Thanks to Tom Mock for saving me from this blogpost on twitter. I was monster number 6… beginning to convince myself that there were gremlins in the `across()`

function.

In fact, I had forgotten the golden rule:

don’t make objects that have the same names a functions

That is for another post…

I have been playing with the new `across()`

function in `dplyr`

which is a magical solution when you are looking to get several summary statistics across a range of variables.
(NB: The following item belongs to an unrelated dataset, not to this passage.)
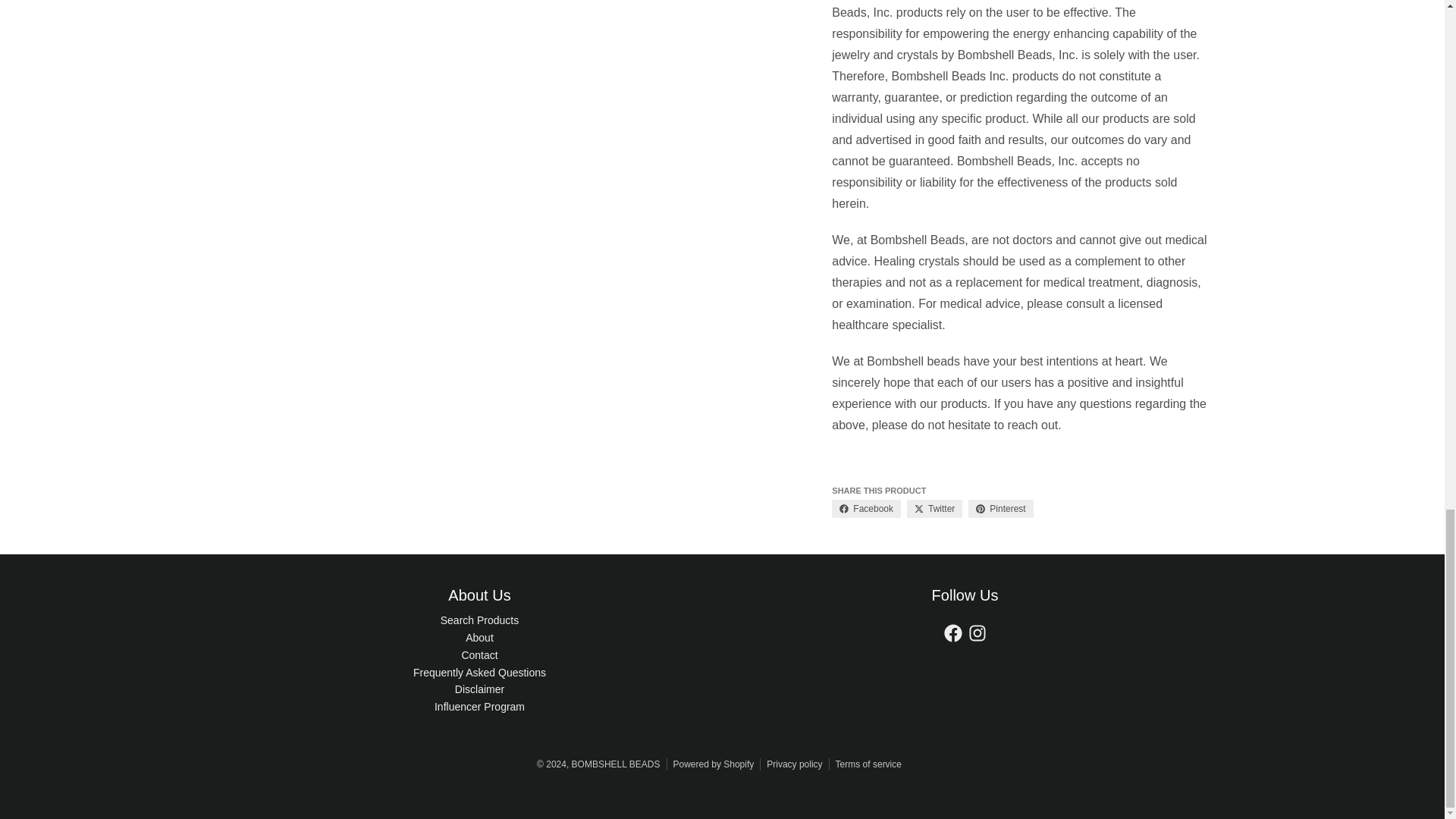
Instagram - BOMBSHELL BEADS (976, 633)
Facebook - BOMBSHELL BEADS (951, 633)
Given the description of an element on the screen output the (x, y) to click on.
BUT…. working out how to get those summary stats nicely formatted in a table is a bit of a challenge.

```
library(tidyverse)
library(palmerpenguins)
library(skimr)
library(tableone)
library(gt)
```

Here I am using data from the palmer penguins package.

`penguins <- penguins`

```
df <- tibble(penguin_bits = c("bill", "flipper"),
mean = c(43.92, 200.92),
sd = c(5.46, 14.06),
min = c(32.1, 172),
max = c(59.6, 231))
df %>%
gt()
```

penguin_bits | mean | sd | min | max |
---|---|---|---|---|

bill | 43.92 | 5.46 | 32.1 | 59.6 |

flipper | 200.92 | 14.06 | 172.0 | 231.0 |

I want to get summary stats for bill and flipper length (mean, sd, min, and max) and have them display in a nice table like this. But this manual dataframe construction is a bit silly and not at all reproducable.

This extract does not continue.